Programming can be a language of its own.
“You can get two people speaking the same language but speaking two different dialects within programming, and they will not be able to communicate at all,” says Peter DeWitt, PhD, assistant research professor of biomedical informatics at the University of Colorado School of Medicine, who has written programs and worked with data in more languages and dialects than he can recall.
“And none of them play well with each other,” he jokes.
Communication between computer languages is one reason why sharing data and the infrastructure required to read it has become so important to medical researchers like DeWitt and other faculty members in the Department of Biomedical Informatics (DBMI).
It can help connect researchers across projects and specialties, increase transparency and accountability, and lead to impactful discoveries.
Overcoming challenges together
Data sharing can make more analysis possible.

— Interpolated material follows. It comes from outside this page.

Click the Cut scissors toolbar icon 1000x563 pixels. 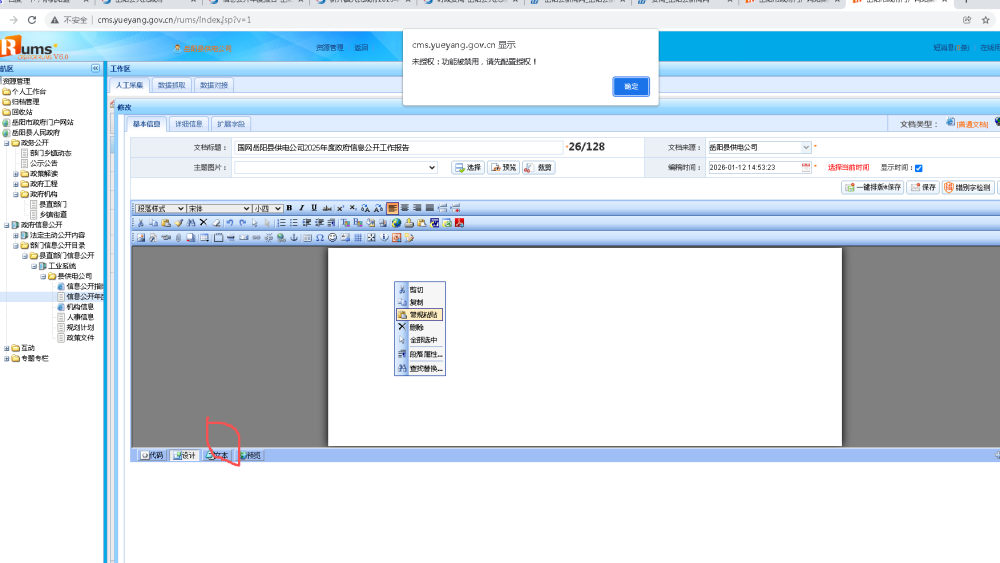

For DeWitt, a trained biostatistician, open data allows him to look for ways an outside dataset may jive with data his colleagues are working on, or holes that could prevent the two sets of information from being a good fit.
But lingering hurdles, like protecting patient identity, still present challenges for researchers.

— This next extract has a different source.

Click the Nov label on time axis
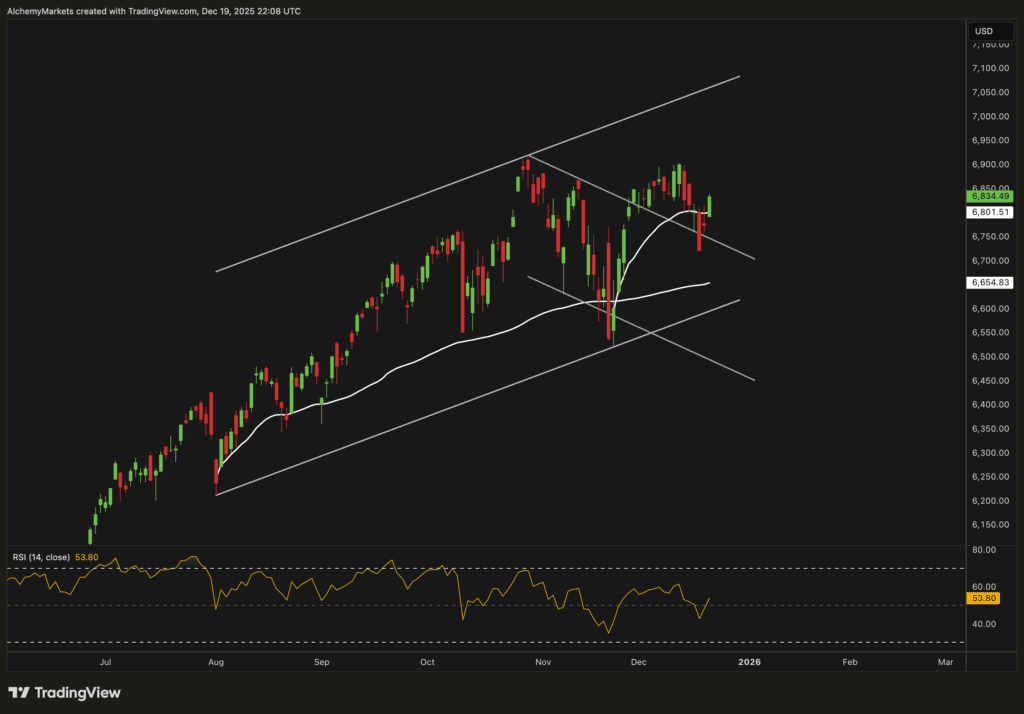1024x714 pixels. click(543, 662)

“We can censor data as much as we want, but the more you do in order to really protect it, the less usable the data can become,” DeWitt says.
Last year, DBMI faculty members reached a major milestone by developing standards and tools for creating phenopackets that can capture clinical data about abnormal traits, diagnoses, and treatments from electronic health records and make it sharable without compromising privacy.
More than 1 million phenopackets have now been created, fostering the power to advance medical innovations.
“We will be able to see people making discoveries that weren’t previously possible,” says Monica Munoz-Torres, PhD, associate professor of biomedical informatics who worked on the standard and tools. “They will be providing us with new knowledge.”
Building infrastructure to share and educate
The ability to effectively collaborate also goes beyond raw data. Developing workflows that can be re-used or replicated in other areas of research is an important focus for many DBMI data researchers.
In a recent article published in Scientific Data, DeWitt, Meg Rebull, DBMI research program manager, and Tell Bennett, MD, PhD, professor of biomedical informatics and pediatric critical care, describe data sharing as a necessity to maximize the actionable knowledge generated from research data.
“Given the potential to develop scientific and clinical knowledge and the NIH emphasis on data sharing and reuse, there is a need for inexpensive and computationally lightweight methods for data sharing and hosting data challenges,” the DBMI researchers write. “To fill that gap, we developed a workflow that allows for reproducible model training, testing, and evaluation.”
The team leveraged public GitHub repositories, open-source computational languages, and Docker Technology to complete the project. They also conducted a data challenge using the infrastructure they developed.
The hope is that the workflow they created can be used by other researchers.
“These methods have the potential to increase the impact of shared research data,” they say. “In addition, this approach may be useful in computational training programs, as data challenge-type exercises are popular and effective components in many courses.”